***** READING PASSAGE *****

Investigators discover how skin cancer-causing virus can stay latent in the body


Researchers at the University of Pittsburgh have discovered a new mechanism that could explain how the Merkel Cell Polyomavirus (MCV), responsible for the most aggressive form of skin cancer, can stay dormant for decades after infection but then re-emerge to cause cancer.

The results are published online in the journal Proceedings of the National Academy of Sciences (Apr. 10, 2017).

The MCV was discovered in 2008 by Dr. Yuan Chang, American Cancer Society Research Professor and a distinguished professor of pathology, and Dr. Patrick Moore, American Cancer Society Research Professor, a distinguished professor of microbiology and molecular genetics, and the Pittsburgh Foundation Chair in Innovative Cancer Research at the University’ School of Medicine.

In general, viruses ensure their survival by either defeating their host’s immune system and replicating themselves or finding a new host. However, sometimes, viruses can remain silent in the body without replicating, periodically reactivating when conditions are appropriate, such as when the host has a weakened immune system.

Latency is what allows the herpes simplex viruses, for example, to remain dormant in people and periodically re-emerge to cause mouth and genital ulcers. Herpes viruses use complex molecular mechanisms to maintain latency. However, unlike the herpes viruses, MCV has a much smaller amount of DNA and does not have its own latency mechanism.

In the current study, published by the Chang-Moore laboratory, lead author Hyun Jin Kwun, PhD, research associate in the Chang-Moore laboratory, used cell culture models to show that to stay dormant, MCV instead hijacks the cell’s normal degradation machinery. The virus takes advantage of SCF E3 ligases, which normally function in the cell to tag cellular proteins destined to be broken apart by the proteasome, the cell’s protein recycling factory.

***** RECORDED DATA *****

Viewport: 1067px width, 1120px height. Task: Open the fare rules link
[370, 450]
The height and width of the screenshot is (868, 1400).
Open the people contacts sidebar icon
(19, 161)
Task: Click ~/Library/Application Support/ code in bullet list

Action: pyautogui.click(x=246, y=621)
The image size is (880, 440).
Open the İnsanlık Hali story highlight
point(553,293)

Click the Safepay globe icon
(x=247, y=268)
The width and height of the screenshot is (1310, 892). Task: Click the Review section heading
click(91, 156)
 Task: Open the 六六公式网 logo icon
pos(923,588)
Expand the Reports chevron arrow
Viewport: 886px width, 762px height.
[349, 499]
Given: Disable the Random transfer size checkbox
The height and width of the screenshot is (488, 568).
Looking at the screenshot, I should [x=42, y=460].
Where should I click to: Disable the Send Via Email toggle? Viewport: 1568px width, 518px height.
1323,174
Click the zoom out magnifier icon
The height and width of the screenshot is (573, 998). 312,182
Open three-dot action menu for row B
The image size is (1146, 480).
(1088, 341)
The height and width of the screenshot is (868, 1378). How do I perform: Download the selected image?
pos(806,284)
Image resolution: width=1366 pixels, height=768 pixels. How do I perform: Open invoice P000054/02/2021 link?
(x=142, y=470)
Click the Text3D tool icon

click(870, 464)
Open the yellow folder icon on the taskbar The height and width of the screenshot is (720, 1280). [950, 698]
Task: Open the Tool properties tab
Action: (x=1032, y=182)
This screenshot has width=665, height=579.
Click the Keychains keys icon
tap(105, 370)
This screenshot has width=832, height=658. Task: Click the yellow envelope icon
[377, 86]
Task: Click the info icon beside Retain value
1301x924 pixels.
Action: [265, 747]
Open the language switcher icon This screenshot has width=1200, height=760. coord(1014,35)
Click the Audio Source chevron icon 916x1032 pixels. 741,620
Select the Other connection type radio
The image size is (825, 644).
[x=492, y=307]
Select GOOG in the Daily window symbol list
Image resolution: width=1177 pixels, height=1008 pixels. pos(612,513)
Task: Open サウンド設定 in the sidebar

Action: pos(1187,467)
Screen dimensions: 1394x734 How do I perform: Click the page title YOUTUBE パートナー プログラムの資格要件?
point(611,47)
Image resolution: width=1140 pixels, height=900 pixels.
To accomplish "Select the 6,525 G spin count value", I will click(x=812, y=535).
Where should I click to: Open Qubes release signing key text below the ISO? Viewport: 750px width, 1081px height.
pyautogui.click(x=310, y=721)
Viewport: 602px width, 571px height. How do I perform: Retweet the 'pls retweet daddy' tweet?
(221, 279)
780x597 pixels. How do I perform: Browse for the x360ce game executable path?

*****

**PROBLEM 1**
According to the article on the skin cancer virus, in what year was the Merkel Cell Polyomavirus discovered?
**PROBLEM 2**
Reproduce the passage of the skin cancer virus article running from "The MCV was" down to "weakened immune system.".
**PROBLEM 3**
Carry on the article about the skin cancer virus from the point where it stops.
The listing plays no part in this work.

**WRITTEN ANSWER 1**
2008

**WRITTEN ANSWER 2**
The MCV was discovered in 2008 by Dr. Yuan Chang, American Cancer Society Research Professor and a distinguished professor of pathology, and Dr. Patrick Moore, American Cancer Society Research Professor, a distinguished professor of microbiology and molecular genetics, and the Pittsburgh Foundation Chair in Innovative Cancer Research at the University’ School of Medicine.

In general, viruses ensure their survival by either defeating their host’s immune system and replicating themselves or finding a new host. However, sometimes, viruses can remain silent in the body without replicating, periodically reactivating when conditions are appropriate, such as when the host has a weakened immune system.

**WRITTEN ANSWER 3**
”Normally, viruses use elaborate measures to avoid being degraded by the cell so that they can infect a new host,” said Dr. Moore in a press release. “But in a form of molecular jujitsu, MCV ensures that a key protein required for its replication is continually degraded so that the virus, retained as a naked piece of DNA, is not eliminated by the proteasome, which only degrades proteins.” The researchers call this process ‘protein-mediated viral latency.’

But MCV can reactivate to form infectious viruses under adverse conditions when it senses the need to find a new host. Loss of nutrients, for example, makes cells shut off some SCF E3 ligases, which allows the MCV replication protein to build up to generate new viruses. If the viral DNA breaks apart during replication, it can integrate into the cell DNA, putting someone at risk for developing Merkel cell carcinoma. If replication is successful, however, it causes no symptoms and the MCV can be stealthily transmitted to a new host.

The researchers note that the findings, described in a cell culture model, need to be confirmed in natural infection in human tissues. The Chang-Moore lab is determining whether MCV is the only virus to use protein-mediated viral latency or if other small viruses also use similar mechanisms to hide in the human body.

This study was supported by National Institutes of Health (NIH) grants CA136363, CA120726, and CA170354, and the University of Pittsburgh’s shared resource, supported in part by NIH grant P30CA047904.